_Document passage_.
-- start --
Clinton, center, mourned Mandela while accepting an award for human rights work. (Tom Williams/CQ Roll Call)
Clinton, center, mourned Mandela while accepting an award for human rights work. (Tom Williams/CQ Roll Call)

Congress may be out as the world mourns the passing of Nelson Mandela, but Capitol Hill still found ways to grieve the former South African president Friday.

Beyond the bevy of press releases and the flags at half-staff, former Secretary of State — and rumored 2016 presidential hopeful — Hillary Rodham Clinton accepted the Tom Lantos Human Rights Prize on Friday for her contributions to women’s rights and global access to the Internet. But while the ceremony celebrated Clinton’s achievements and those of former member and human rights advocate Rep. Tom Lantos, D-Calif., the ceremony and Clinton’s speech became an extended opportunity to issue condolences and remembrances of one of the world’s most iconic civil rights leaders.

“We meet on the day after the loss of a giant among us,” Clinton told the crowd gathered in the ornate Canon Caucus Room. “Someone who had a power of his example demonstrated unequivocally how each of us can choose how we will respond to those injustices and grievances, those sorrows and tragedies, that afflict all of human kind.”

“Nelson Mandela,” Clinton continued, “will be remembered for many things. He will be certainly remembered for the way he led. His dignity. His extraordinary understanding not just of how to bring democracy and freedom to his beloved South Africa, but how important it was that he first brought freedom to himself.”
-- end --
_Supplied data_.
-- start --
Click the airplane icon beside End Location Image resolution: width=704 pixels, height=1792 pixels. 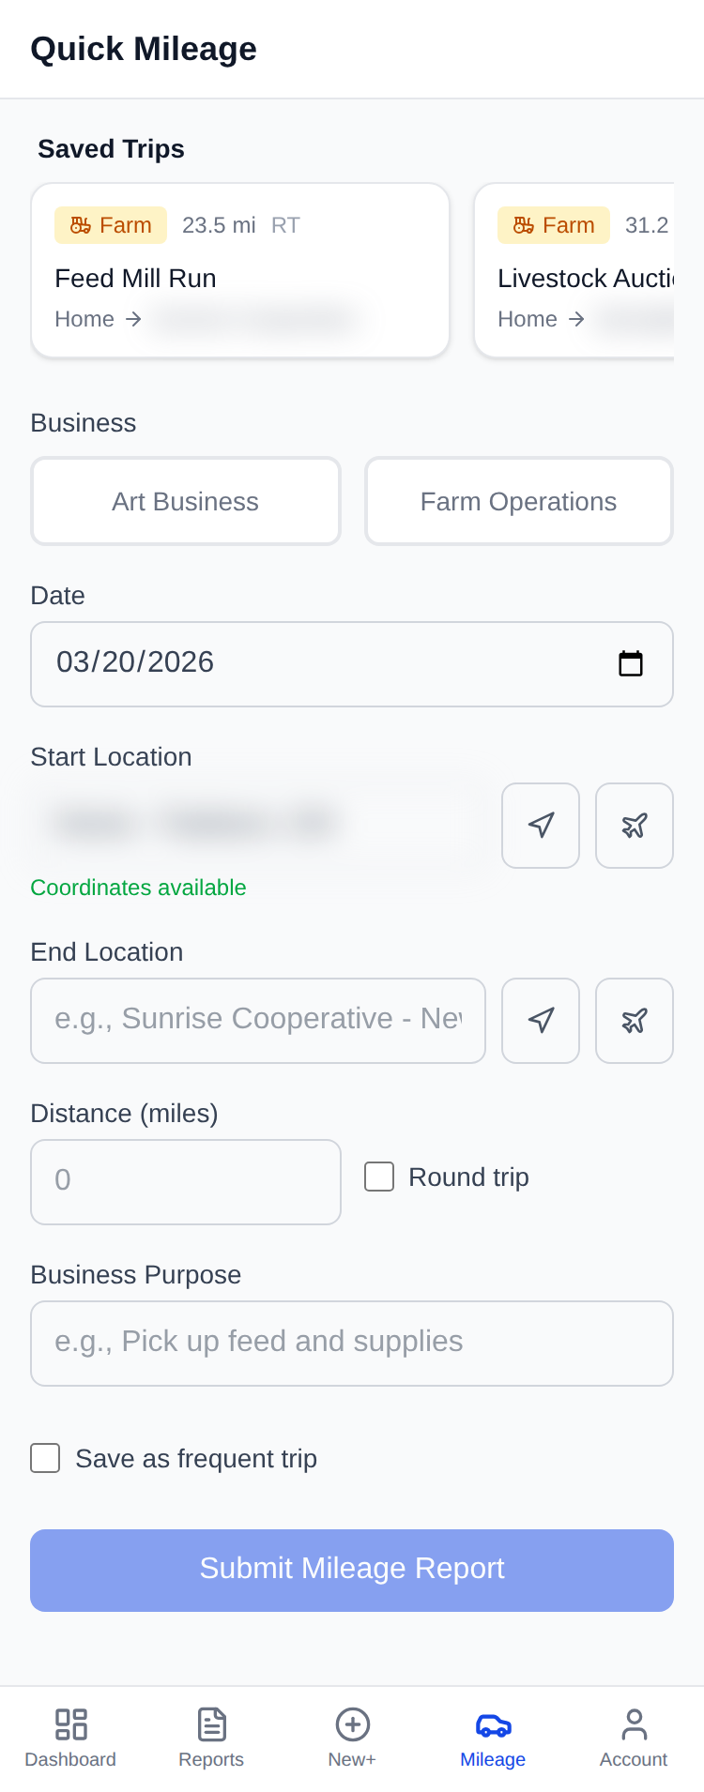tap(635, 1020)
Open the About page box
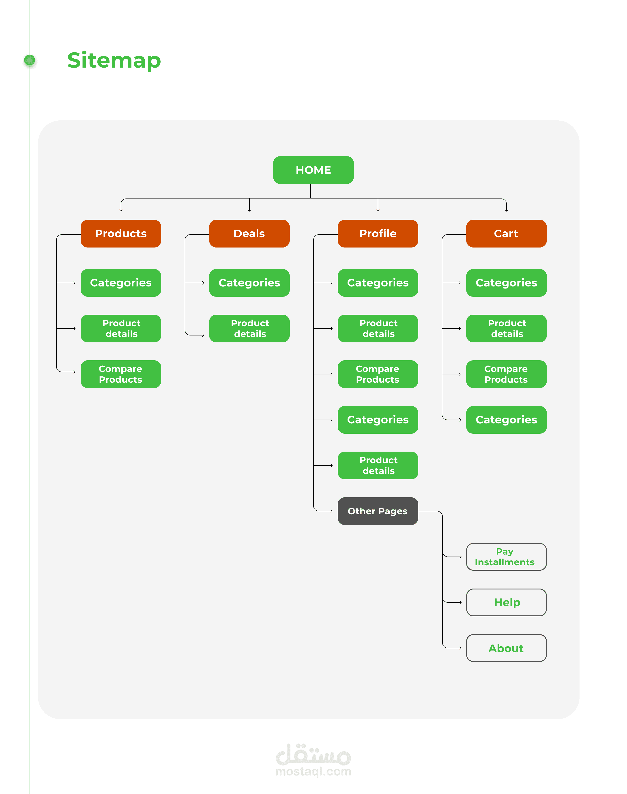Screen dimensions: 627x794 coord(506,648)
-- end --
_Exercise description_.
Please extend the article on Hillary Clinton's remarks about Nelson Mandela, picking up from where it stops. None of the material is needed here.

_Result_.
Clinton recounted Mandela’s presidential inauguration in May 1994 in South Africa, which she attended as first lady. According to Clinton, Mandela said during a luncheon that “of all the distinguished VIPs” in attendance that day, he was most grateful that the guards during his 27-year imprisonment were there. That, according to Clinton, was Nelson Mandela.

Also in attendance for the Lantos Human Rights Prize presentation was another former secretary of State, Madeleine Albright.

Albright had her own sentiments on Mandela’s passing.

“President Mandela was an activist, a prisoner of conscience, a political leader, a venerated statesmen, and he was above all a teacher,” Albright said. “And he taught us that the power of forgiveness is greater than the power of hate. And the differences of race and nationality matter less than our shared humanity.”

Mandela died Thursday at 8:50 p.m., South African time, at the age of 95. Throughout the rest of the day, members of Congress issued press releases regarding his death.

Here are the full statements from the top two Republicans and Democrats in the House:

Speaker John A. Boehner, R-Ohio:

“Nelson Mandela was an unrelenting voice for democracy and his ‘long walk to freedom’ showed an enduring faith in God and respect for human dignity. His perseverance in fighting the apartheid system will continue to inspire future generations. Mandela led his countrymen through times of epic change with a quiet moral authority that directed his own path from prisoner to president. He passes this world as a champion of peace and racial harmony. I send condolences to the Mandela family and to the people of South Africa.”

Majority Leader Eric Cantor, R-Va.:

“I am deeply saddened to hear of the passing of President Nelson Mandela. The world has lost an exceptional leader who made the world a better place by illuminating in his own nation the shining light of freedom. From prisoner to president, Mr. Mandela demonstrated a lifelong commitment to justice and human rights, and his legacy should serve as an example for all of us. My prayers are with Mr. Mandela’s family and the people of South Africa.”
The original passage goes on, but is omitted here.